Welcome to the Department of Medicine at the University of Chicago. Our Department was the first department created when the medical school began over 80 years ago. It has evolved into the largest department not only in the medical school with over 345 full time faculty and research faculty but is the largest department in the University. The main missions of the Department of Medicine, scholarship, discovery, education and outstanding patient care, occur in a setting of multicultural and ethnic diversity. These missions are supported by exceptional faculty and trainees in the department.
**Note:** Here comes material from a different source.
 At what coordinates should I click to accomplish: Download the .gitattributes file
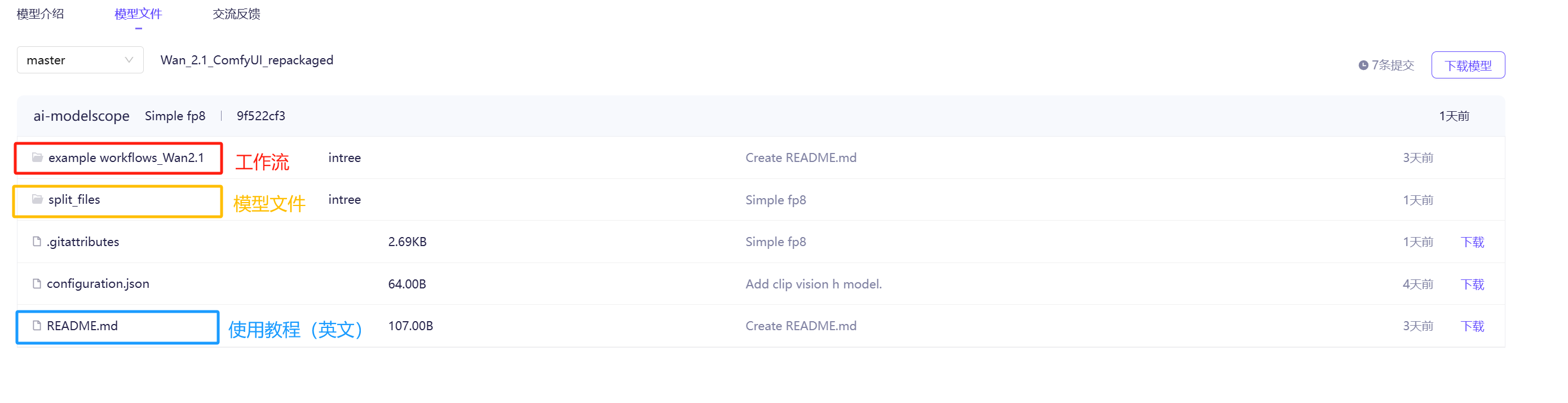[x=1472, y=242]
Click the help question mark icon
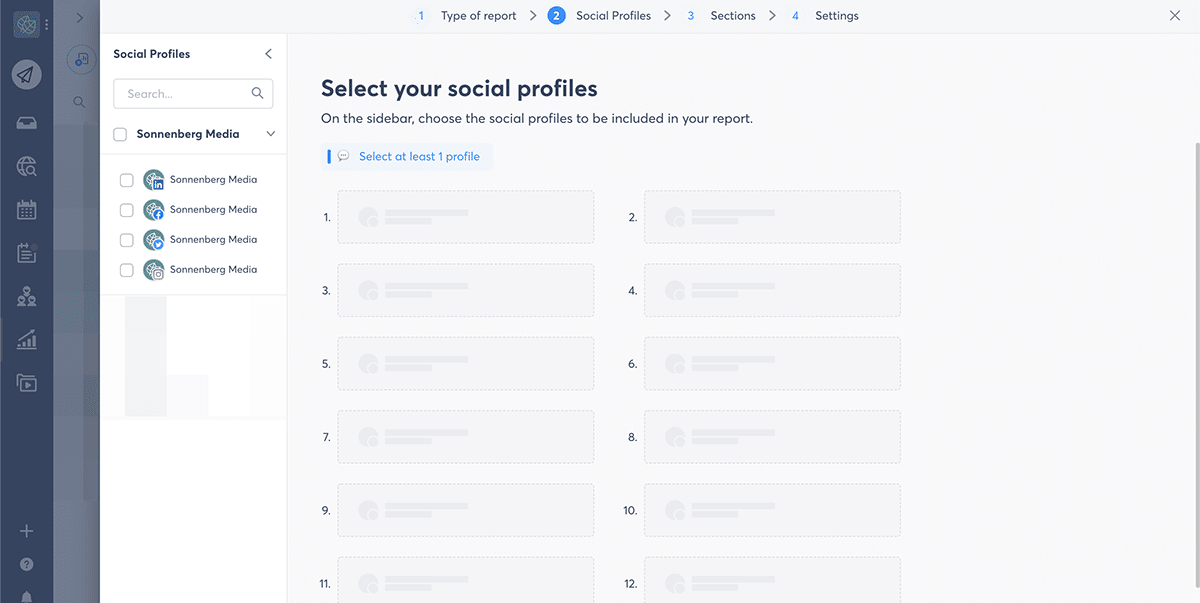 pyautogui.click(x=27, y=564)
We believe you will quickly agree that the DOM's faculty, fellows and trainees very much represent the forefront of academic medicine –extraordinary people doing things to support the missions of our department. The result is a Department which reaches far beyond the walls of our medical school to improve humanity and health throughout our community and the world providing high quality patient care – and training of the next generation of leaders in medicine.